- Written request: Please return each line of the records below verbatim, with nothing changed.

Records from a collection:
◆ ◆ ◆
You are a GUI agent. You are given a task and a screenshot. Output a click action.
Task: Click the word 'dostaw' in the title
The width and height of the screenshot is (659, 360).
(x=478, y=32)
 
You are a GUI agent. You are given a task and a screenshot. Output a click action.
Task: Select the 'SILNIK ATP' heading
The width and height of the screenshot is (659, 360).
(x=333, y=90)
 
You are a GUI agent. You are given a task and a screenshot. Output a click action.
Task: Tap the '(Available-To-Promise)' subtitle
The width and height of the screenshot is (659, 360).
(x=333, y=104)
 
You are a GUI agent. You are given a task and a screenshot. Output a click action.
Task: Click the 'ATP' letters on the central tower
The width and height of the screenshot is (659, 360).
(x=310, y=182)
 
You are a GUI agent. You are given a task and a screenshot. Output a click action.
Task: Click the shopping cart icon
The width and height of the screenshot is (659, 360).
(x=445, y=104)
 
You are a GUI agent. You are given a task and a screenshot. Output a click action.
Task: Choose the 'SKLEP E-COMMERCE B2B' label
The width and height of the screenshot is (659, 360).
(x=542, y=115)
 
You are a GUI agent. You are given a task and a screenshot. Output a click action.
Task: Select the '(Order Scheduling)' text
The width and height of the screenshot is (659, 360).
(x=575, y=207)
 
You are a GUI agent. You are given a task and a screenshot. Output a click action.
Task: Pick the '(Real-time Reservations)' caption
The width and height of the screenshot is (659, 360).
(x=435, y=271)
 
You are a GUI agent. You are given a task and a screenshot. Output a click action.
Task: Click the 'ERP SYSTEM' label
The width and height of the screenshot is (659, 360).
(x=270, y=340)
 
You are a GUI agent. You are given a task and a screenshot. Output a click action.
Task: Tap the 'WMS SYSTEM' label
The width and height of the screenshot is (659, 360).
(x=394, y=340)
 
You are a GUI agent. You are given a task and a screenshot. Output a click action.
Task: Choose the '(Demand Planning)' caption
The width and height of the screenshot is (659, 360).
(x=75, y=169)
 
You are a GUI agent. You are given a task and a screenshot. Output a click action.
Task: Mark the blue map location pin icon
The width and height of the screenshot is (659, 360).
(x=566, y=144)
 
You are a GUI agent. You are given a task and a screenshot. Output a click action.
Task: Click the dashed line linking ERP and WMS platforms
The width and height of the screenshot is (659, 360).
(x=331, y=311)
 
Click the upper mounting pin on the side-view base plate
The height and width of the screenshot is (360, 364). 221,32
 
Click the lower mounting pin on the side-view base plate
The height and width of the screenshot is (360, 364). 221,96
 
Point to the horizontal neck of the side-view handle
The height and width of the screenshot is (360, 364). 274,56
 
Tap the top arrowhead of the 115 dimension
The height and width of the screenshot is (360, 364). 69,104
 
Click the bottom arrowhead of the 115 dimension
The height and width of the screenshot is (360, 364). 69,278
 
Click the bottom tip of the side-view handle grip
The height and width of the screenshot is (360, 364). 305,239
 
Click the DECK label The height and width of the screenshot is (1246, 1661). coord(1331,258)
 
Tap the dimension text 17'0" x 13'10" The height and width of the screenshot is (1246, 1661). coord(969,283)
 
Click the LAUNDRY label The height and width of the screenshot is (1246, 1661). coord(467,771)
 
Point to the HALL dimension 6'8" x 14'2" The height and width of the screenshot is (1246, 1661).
◆ ◆ ◆
- Result of this exercise:
You are a GUI agent. You are given a task and a screenshot. Output a click action.
Task: Click the word 'dostaw' in the title
The width and height of the screenshot is (659, 360).
(x=478, y=32)
 
You are a GUI agent. You are given a task and a screenshot. Output a click action.
Task: Select the 'SILNIK ATP' heading
The width and height of the screenshot is (659, 360).
(x=333, y=90)
 
You are a GUI agent. You are given a task and a screenshot. Output a click action.
Task: Tap the '(Available-To-Promise)' subtitle
The width and height of the screenshot is (659, 360).
(x=333, y=104)
 
You are a GUI agent. You are given a task and a screenshot. Output a click action.
Task: Click the 'ATP' letters on the central tower
The width and height of the screenshot is (659, 360).
(x=310, y=182)
 
You are a GUI agent. You are given a task and a screenshot. Output a click action.
Task: Click the shopping cart icon
The width and height of the screenshot is (659, 360).
(x=445, y=104)
 
You are a GUI agent. You are given a task and a screenshot. Output a click action.
Task: Choose the 'SKLEP E-COMMERCE B2B' label
The width and height of the screenshot is (659, 360).
(x=542, y=115)
 
You are a GUI agent. You are given a task and a screenshot. Output a click action.
Task: Select the '(Order Scheduling)' text
The width and height of the screenshot is (659, 360).
(x=575, y=207)
 
You are a GUI agent. You are given a task and a screenshot. Output a click action.
Task: Pick the '(Real-time Reservations)' caption
The width and height of the screenshot is (659, 360).
(x=435, y=271)
 
You are a GUI agent. You are given a task and a screenshot. Output a click action.
Task: Click the 'ERP SYSTEM' label
The width and height of the screenshot is (659, 360).
(x=270, y=340)
 
You are a GUI agent. You are given a task and a screenshot. Output a click action.
Task: Tap the 'WMS SYSTEM' label
The width and height of the screenshot is (659, 360).
(x=394, y=340)
 
You are a GUI agent. You are given a task and a screenshot. Output a click action.
Task: Choose the '(Demand Planning)' caption
The width and height of the screenshot is (659, 360).
(x=75, y=169)
 
You are a GUI agent. You are given a task and a screenshot. Output a click action.
Task: Mark the blue map location pin icon
The width and height of the screenshot is (659, 360).
(x=566, y=144)
 
You are a GUI agent. You are given a task and a screenshot. Output a click action.
Task: Click the dashed line linking ERP and WMS platforms
The width and height of the screenshot is (659, 360).
(x=331, y=311)
 
Click the upper mounting pin on the side-view base plate
The height and width of the screenshot is (360, 364). 221,32
 
Click the lower mounting pin on the side-view base plate
The height and width of the screenshot is (360, 364). 221,96
 
Point to the horizontal neck of the side-view handle
The height and width of the screenshot is (360, 364). 274,56
 
Tap the top arrowhead of the 115 dimension
The height and width of the screenshot is (360, 364). 69,104
 
Click the bottom arrowhead of the 115 dimension
The height and width of the screenshot is (360, 364). 69,278
 
Click the bottom tip of the side-view handle grip
The height and width of the screenshot is (360, 364). 305,239
 
Click the DECK label The height and width of the screenshot is (1246, 1661). coord(1331,258)
 
Tap the dimension text 17'0" x 13'10" The height and width of the screenshot is (1246, 1661). coord(969,283)
 
Click the LAUNDRY label The height and width of the screenshot is (1246, 1661). coord(467,771)
 
Point to the HALL dimension 6'8" x 14'2" The height and width of the screenshot is (1246, 1661).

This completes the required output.